Within this growing phenomenon, Harun and Nilufar have clarified an important new rule in how to create successful brands. It used to be that a company had a Product, attached a Story to that product, and this P+S became a Brand that people Consumed. P+S=B, and B –> C.

Group marketing demands a new equation. The stronger the corporate Story, the less freedom groups have to tell their own stories with a Product, and the less useful it is to the group as an expressive device. So the goal is to get the Product into the Group’s hands with a minimum of corporate storytelling. Instead, let the Group build the Brand as the sum of its members’ Individual Stories. Harun and Nilufar compiled several successful examples, my favorite of which is how Mountain Dew infiltrated skateboarding groups in Colombia. (Look for this tactic, and you start to see it everywhere…)

Truth As A Disease

To repeat myself: more and more of our buying decisions are based on the logic, ‘I’ll buy this because my group buys it.’

What worked for Pepsi’s Mountain Dew product also worked for Cambridge Analytica’s political messaging.

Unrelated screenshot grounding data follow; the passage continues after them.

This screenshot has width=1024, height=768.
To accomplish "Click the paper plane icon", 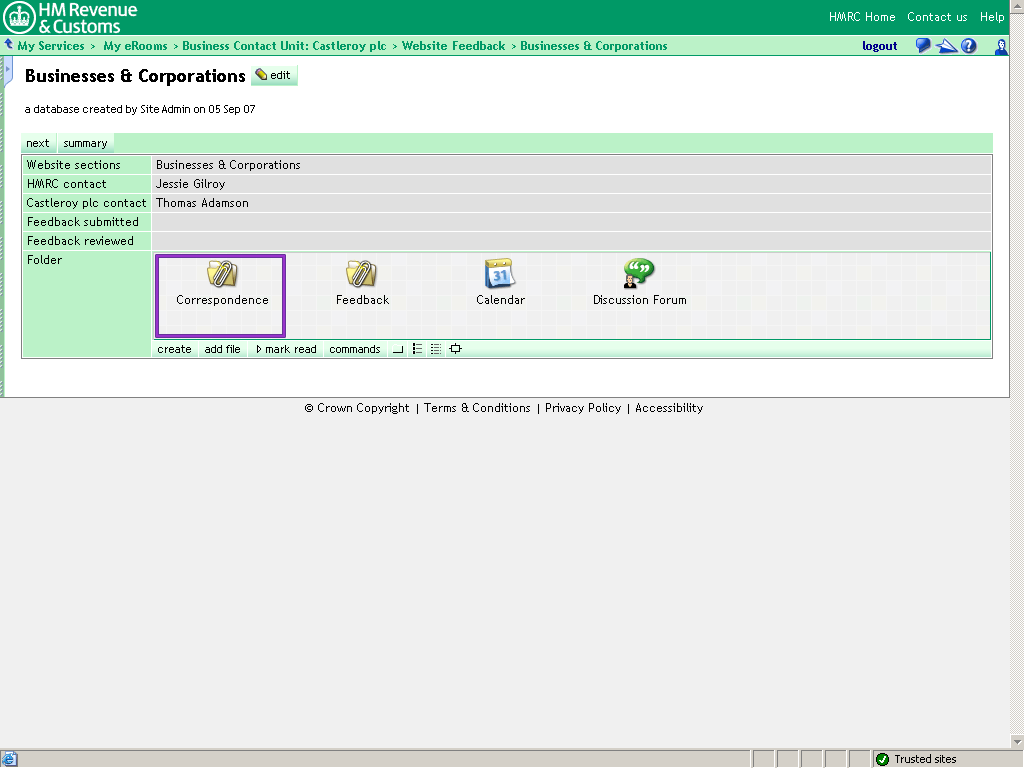I will tap(946, 46).
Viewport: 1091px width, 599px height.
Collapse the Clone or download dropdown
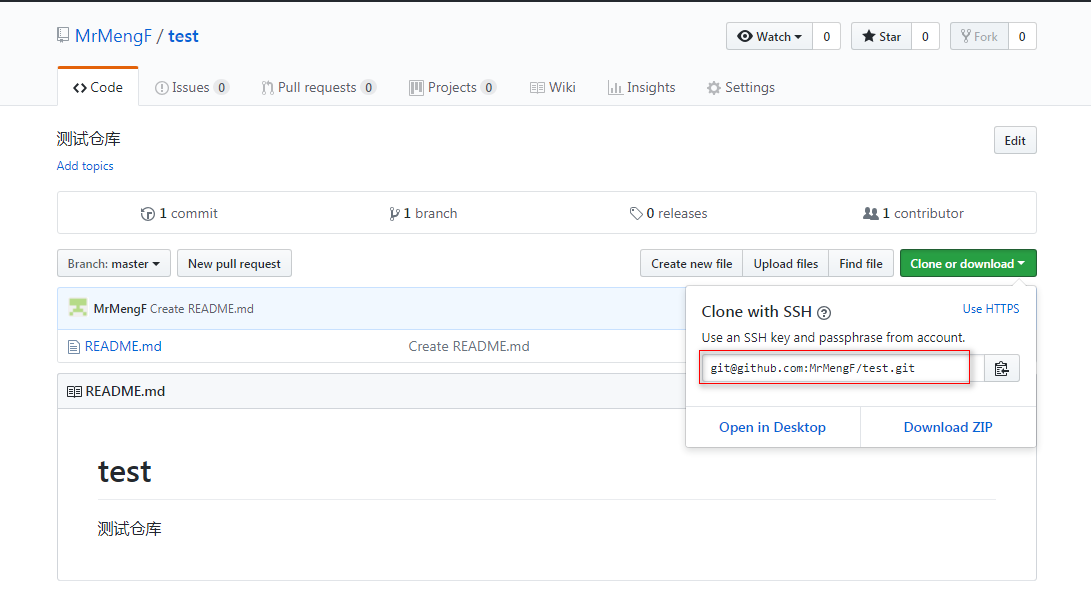967,264

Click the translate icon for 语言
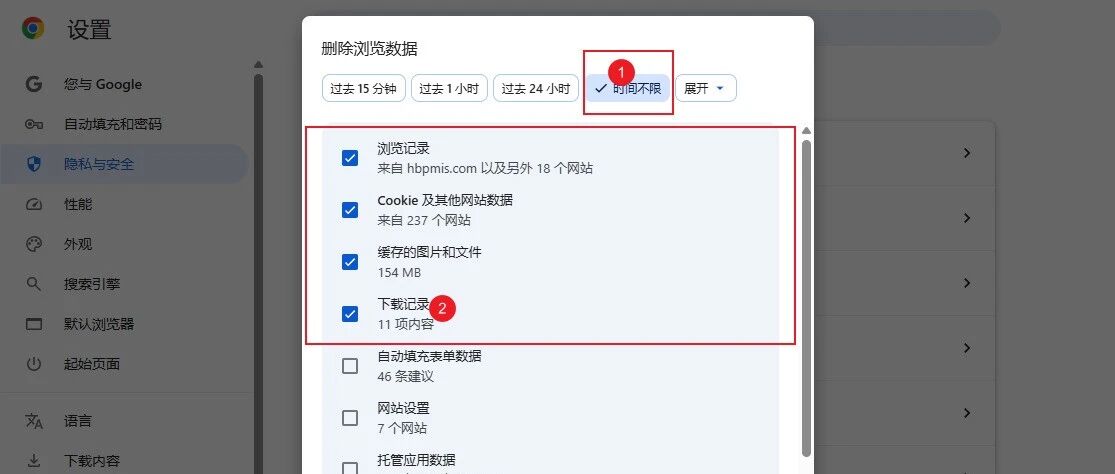[33, 421]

Ideas were manufactured, planted into groups, and accepted by group members as truth because the ideas came to them via the group.

This is where business and politics differ. Businesses can adapt how they persuade consumers to buy things to this new group-centric approach, and the economy will still function fine. It’s less clear that we can say the same about our politics.

Liberal democracy isn’t built to operate on truth. It’s built to operate on doubt. Liberal democracy is an Enlightenment project from the Age of Reason. It assumes that truth cannot be known in advance (a priori, as the philosophers say). Instead, society must grope toward the truth by making guesses—and being sensitive to what the people find out along the way. Democracy is an exploration. It depends upon a shared commitment to discovery.

Now, thanks to all these competing Truth Machines, a pre-Enlightenment culture of truth is returning—and spreading. It is a blight that threatens the whole ecology of our political system. When too many people believe they have found truth, democracy breaks down. Once truth has been found, the common project of discovery is complete. There is no more sense in sharing power with those who don’t realize it. There is no more sense in curiosity, in new evidence.

Curing Ourselves Of Truth

To rescue the possibility of groping toward Paradise democratically, we need to inject our own group discourses with doubt.

I don’t know how we manage that feat. (But I’m open to suggestions!) I only know that it’s the logical answer. If an idea is foreign to the group, the group rejects it. Therefore, only group insiders can introduce the group to doubts about its own shared ‘truths’.

Only Nixon could go to China.

And so (I bet you thought you’d never hear this one), the world needs more Nixons.